(WRITTEN PROBLEM) Write the next part of the home sales report, picking up right after its final sentence.

(ARTICLE)
— BEGIN —

For single family homes 53% (1,130 units) of closed sales in the first three quarters had average prices between $1 and $2 million.  Another 15% (322 homes) closed between $2 and $2.5 million.  Followed closely by 275 homes (13%) between $2.5 and $3 million.

Similarly, in the first three quarters of 2021 52% of condos/TICs sales (1,670 units) were between $1 and $2 million.  The next largest group, 18% (582 units) was between $800k and $999k.  16% (536 units) closed between $500k to $799k.

Inventory continues to be plentiful for condos/TICs.  As of 10/10/2021 there was approx. 3.8 months of available inventory (911 units) with an additional 105 in contract and 320 units pending.

It’s a more mixed message for single family homes where there were 325 active listings with 35 in contract and 285 currently pending.  This represents about 1.6 weeks of inventory.  For the two configurations that we track (2 bedroom, 1 bath and 3 bedrooms, 2 baths) there is 4 weeks and 5 weeks of inventory.

Average selling prices for 2/1 and 3/2 single family homes continue at record highs with 2/1 homes averaging $1.33 million and 3/2 averaging $1.75 million.

— END —

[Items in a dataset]
— BEGIN —

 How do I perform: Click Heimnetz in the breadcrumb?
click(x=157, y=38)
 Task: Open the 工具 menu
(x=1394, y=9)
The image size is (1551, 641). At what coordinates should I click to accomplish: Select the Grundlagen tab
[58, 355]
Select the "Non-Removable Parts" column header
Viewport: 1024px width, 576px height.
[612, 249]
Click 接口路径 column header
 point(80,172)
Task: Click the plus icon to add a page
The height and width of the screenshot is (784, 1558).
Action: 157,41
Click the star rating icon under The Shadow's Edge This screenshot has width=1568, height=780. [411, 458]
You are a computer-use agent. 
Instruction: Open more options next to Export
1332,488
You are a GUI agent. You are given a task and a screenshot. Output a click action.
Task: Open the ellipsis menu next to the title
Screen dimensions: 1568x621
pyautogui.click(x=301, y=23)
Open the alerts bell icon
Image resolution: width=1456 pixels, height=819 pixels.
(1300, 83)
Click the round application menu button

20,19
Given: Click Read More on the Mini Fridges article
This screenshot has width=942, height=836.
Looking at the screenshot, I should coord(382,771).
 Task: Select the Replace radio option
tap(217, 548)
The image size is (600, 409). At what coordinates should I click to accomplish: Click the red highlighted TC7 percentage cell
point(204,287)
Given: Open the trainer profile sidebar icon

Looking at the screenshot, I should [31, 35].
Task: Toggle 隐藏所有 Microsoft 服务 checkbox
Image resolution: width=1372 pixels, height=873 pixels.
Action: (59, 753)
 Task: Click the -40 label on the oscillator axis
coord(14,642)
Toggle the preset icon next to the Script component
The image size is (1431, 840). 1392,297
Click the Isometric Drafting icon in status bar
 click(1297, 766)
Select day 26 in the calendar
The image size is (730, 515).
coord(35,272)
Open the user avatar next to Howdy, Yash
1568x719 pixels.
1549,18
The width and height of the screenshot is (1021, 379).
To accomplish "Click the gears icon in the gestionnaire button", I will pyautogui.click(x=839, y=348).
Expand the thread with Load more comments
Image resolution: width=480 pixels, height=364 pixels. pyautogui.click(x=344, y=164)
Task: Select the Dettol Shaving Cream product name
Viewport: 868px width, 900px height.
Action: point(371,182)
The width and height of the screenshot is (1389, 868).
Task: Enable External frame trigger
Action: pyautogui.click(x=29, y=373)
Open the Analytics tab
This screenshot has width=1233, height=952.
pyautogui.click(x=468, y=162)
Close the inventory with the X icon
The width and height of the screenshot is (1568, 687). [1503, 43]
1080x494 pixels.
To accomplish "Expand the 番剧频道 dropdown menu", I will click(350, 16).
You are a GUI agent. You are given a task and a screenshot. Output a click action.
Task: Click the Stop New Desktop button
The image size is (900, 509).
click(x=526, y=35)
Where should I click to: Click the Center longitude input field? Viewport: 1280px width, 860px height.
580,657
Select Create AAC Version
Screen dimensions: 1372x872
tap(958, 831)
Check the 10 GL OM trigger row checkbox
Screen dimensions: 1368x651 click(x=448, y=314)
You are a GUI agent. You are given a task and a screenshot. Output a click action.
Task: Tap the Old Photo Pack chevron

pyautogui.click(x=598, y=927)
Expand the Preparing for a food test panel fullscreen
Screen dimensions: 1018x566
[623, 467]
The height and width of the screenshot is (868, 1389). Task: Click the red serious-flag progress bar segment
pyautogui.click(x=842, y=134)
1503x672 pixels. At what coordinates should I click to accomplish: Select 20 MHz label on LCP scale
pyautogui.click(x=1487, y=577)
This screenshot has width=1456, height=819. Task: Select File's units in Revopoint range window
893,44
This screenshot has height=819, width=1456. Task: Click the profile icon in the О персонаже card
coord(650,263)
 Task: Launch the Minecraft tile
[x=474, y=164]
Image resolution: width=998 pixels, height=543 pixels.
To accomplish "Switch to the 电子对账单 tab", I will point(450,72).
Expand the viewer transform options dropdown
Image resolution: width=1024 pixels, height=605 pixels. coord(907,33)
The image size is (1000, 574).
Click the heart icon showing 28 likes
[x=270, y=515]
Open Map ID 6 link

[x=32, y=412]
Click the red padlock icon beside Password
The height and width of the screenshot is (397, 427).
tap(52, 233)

— END —

(THE RESULT)
Annual average selling prices for the three configurations of condos/tics we track (1/1, 2/1 and 2/2) are $825k, $1.14 million and $1.41 million respectively.  These averages are down 5%, 3% and 4% compared to previous highs reached in 2019.

As might be expected, with almost 3.8 months of inventory, these average selling prices will be constrained through the end of the year. 

By the way, TICs as a percentage of condo/TICs sales is now about 6% -- the lowest percentage since 2002.  In most years TICs make up 8-10% of the combined condo/TIC market.  This reduction in market share seems to be mostly the result of the large influx of condo inventory in the past 2-3 years.